Jerusalem occupied eight or nine acres of ground. The college was surrounded on three sides by a high brick wall upon a mediaeval base of rubble and dressed stone, and on the fourth side by the principal buildings. The walls were topped with rows of spikes. Behind the chapel, the Long Pond stretched in a curve towards the south-east. It was fed by a stream that the friars had culverted under the walls long ago, before Jerusalem was even thought of. On the far side of the pond were the Fellows’ Garden and the Master’s Garden. Most of the town lay some way off on the other side of the irregular huddle of college buildings.

The only sounds were the clack of Tom’s overshoes, wooden pattens, and the trundling of the iron-rimmed wheels of his barrow on the flagged path. He visited four colleges: Sidney Sussex, Christ’s, Jerusalem and Emmanuel. He preferred to work in winter because he was paid by volume, not by the hour, and the smell obliged him to visit more frequently in the summer. He worked for a retired corn chandler whom the undergraduates called the merchant of shit.

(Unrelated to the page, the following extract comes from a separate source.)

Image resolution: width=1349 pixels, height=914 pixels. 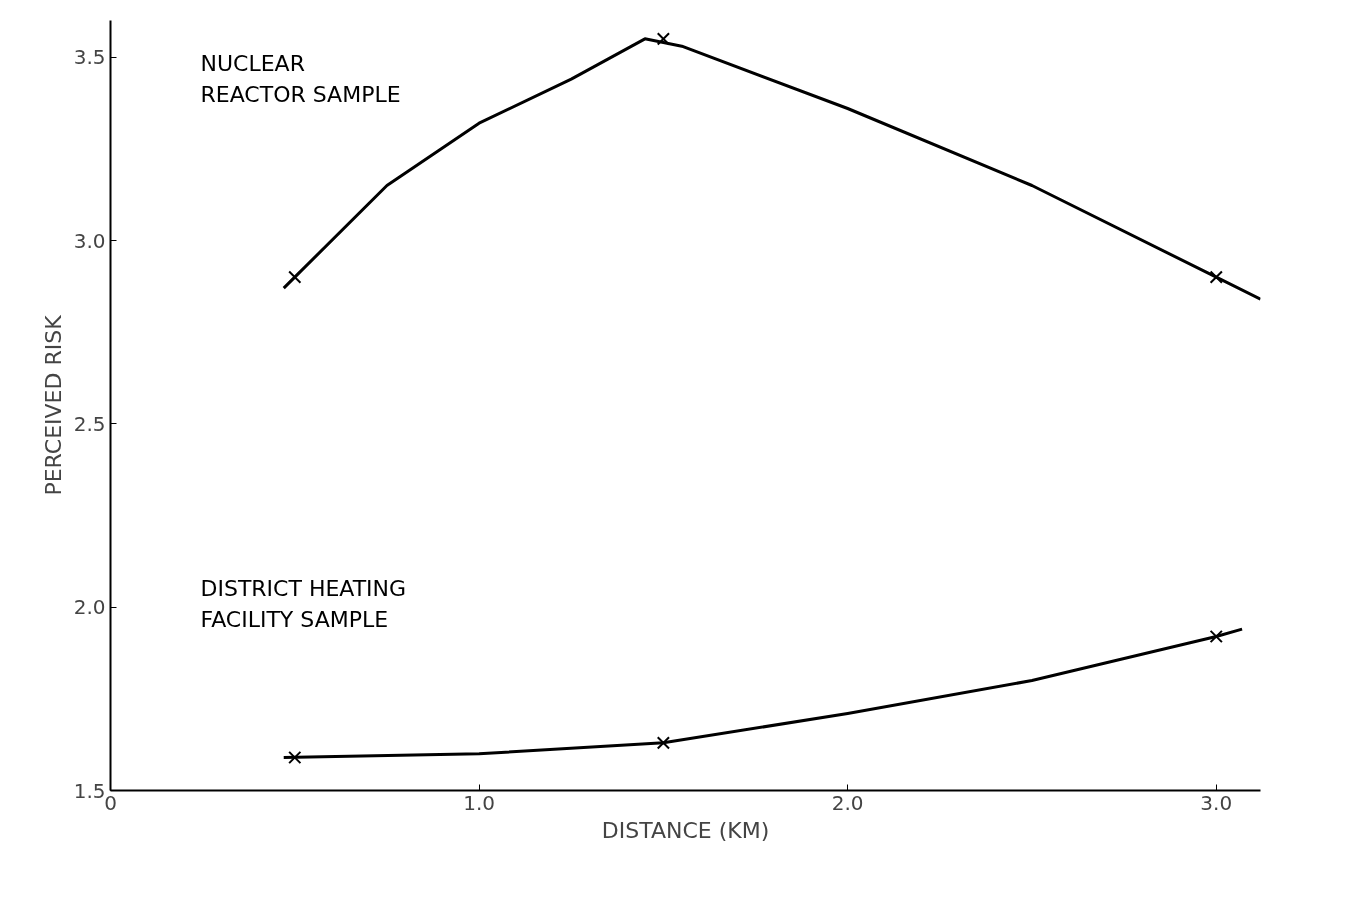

His employer derived a modest income from selling scholarly manure to farmers and gardeners.

This morning Tom was now so cold that he could hardly feel his hands. He had just emptied the Master’s privy, never a pleasant task, and wheeled his barrow along the flagged path at the back of the Master’s Lodge, which was unexpectedly productive. The path led to a gate, which the head porter, Mr Mepal, had just unlocked for him, and then over the Long Pond by way of an intricately constructed wooden bridge. The barrow wheels rumbled like muffled thunder on the wooden planks. He turned left towards the little boghouse the bedmakers used, which was modestly tucked away on the far side of the college gardens.